緊張とゆとり

緊中緩(きんちゅうかん)の極意


 
 

忙中閑(ぼうちゅうかん)あり、という言葉がある。意味は、忙しい中にも、ひまな瞬間は見いだせるというほどの意味である。

戦国の武将たちは、戦に明け暮れて、いつ自分の首が敵の前にさらされるかもしれないような極度の緊張の中に身を置いていた。そこで武将たちは、わずかな一時を見つけては、小さな茶室に座して、お茶によって精神の緊張をとき、己を取り戻していたのである。これがまさに忙中閑あり、ということの始まりであった。

人はどんな緊張の中にあっても、自分というものを見失っては、いい仕事ができるはずはない。良い判断というものは、ゆとりから生まれるものである。そこで私は、緊中緩(きんちゅうかん)あり、という言葉を作ってみた。

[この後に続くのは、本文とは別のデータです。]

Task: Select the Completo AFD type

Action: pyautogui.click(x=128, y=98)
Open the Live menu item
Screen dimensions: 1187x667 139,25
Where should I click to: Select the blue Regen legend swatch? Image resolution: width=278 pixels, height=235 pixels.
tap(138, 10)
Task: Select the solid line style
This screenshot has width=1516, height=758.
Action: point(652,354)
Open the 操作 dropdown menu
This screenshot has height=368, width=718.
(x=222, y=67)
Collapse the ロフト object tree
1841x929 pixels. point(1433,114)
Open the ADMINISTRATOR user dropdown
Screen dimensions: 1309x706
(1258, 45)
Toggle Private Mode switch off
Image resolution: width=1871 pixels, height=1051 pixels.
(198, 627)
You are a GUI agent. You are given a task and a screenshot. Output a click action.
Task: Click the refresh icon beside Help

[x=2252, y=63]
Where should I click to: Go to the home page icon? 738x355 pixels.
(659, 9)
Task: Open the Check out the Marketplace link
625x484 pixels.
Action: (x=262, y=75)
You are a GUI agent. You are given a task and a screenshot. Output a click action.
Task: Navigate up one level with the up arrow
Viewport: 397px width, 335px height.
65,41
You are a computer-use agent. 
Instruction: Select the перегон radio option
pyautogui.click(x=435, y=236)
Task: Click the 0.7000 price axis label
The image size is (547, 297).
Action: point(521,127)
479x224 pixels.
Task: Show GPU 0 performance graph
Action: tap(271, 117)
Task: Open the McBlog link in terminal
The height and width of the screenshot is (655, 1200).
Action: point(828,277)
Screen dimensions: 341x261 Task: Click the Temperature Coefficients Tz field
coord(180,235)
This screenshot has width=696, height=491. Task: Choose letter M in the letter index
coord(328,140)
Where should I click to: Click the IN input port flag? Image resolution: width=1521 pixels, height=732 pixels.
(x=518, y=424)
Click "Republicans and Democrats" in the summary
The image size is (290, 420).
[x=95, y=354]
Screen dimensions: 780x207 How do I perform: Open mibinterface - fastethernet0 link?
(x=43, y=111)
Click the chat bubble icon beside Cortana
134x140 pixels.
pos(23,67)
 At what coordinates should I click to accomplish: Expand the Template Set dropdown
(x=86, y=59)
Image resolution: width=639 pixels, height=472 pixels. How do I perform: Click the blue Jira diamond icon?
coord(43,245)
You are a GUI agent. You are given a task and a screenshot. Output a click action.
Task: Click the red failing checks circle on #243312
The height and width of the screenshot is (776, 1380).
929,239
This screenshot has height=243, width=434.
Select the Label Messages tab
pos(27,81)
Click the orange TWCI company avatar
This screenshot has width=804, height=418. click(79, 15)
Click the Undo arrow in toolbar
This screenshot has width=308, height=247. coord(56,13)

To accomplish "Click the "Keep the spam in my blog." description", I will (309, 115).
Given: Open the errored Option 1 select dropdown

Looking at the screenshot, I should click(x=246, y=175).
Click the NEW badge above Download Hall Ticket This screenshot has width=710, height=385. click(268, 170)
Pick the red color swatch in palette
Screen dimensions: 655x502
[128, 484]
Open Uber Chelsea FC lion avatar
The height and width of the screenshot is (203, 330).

この言葉の意味は、緊張の中にこそ、ゆとりや余裕が必要だということである。

人は忙しい時にこそ、自分になりきるための一時を見いだすべきだ。もし緊張ばかりでゆとりの一瞬を見いだすことが、できないとすれば、その人間の肉体より先に、精神が緊張に耐えきれずに、参ってしまうに違いない。だからこそ、緊張の中には、緩(かん)が必要なのである。緩とは、本来、緩(ゆる)やかとか、のろい、という意味である。

最高の集中とは、精神の極度の緊張状態を指す。最高の集中ができてこそ、最善の判断や、最高の創造性というものが発揮できるはずだ。しかし最高の集中とは、緊張しすぎて、体が固くなってガチガチの状態になっていることではない。むしろ体も心も、リラックスしてグニャグニャになっているはずである。このグニャグニャな状態こそ緊中の緩(リラックスした集中)なのである。

最近スポーツの世界では、特に一流選手の中において、ここぞという時に、舌をだしながら、プレーすることが流行している。陸上のカール・スイスは、舌を出しながら、走ったり、跳んだりしている。またNBAのマイケル・ジョーダンも舌を出しながらシュートしたり、ドリブルをしている。また巨人のガルベス投手も、舌を出しながら投球しているのが、新聞に載っている。実はこれが緊中の緩である。彼らは意識して緊張の中にリラックスを作り出しているのである。

最新の運動生理学によれば、舌を出した方が、よりリラックスした集中ができるということは科学的にも証明されているらしい。リラックスした集中状態(緊中の緩)こそが、あのマイケル・ジョーダンの信じられないパフォーマンスの源泉だった訳だ。つまり彼らの舌だしプレーは、最新科学の、応用そのものなのである。

だからと言って、別にすべての人に舌を出して行動しろ、と言うつもりはない。そうではなく、人は、各自それぞれ、自分の集中方とリラックス方を考えておくべきだと言いたいだけである。例えばゴルフのグレッグ・ノーマンは、ティーショットの前に、必ず目をつむり、首を横にして、首を肩に乗せるような仕草をする。これがノーマン流の緊中の緩(リラックス集中法)なのである。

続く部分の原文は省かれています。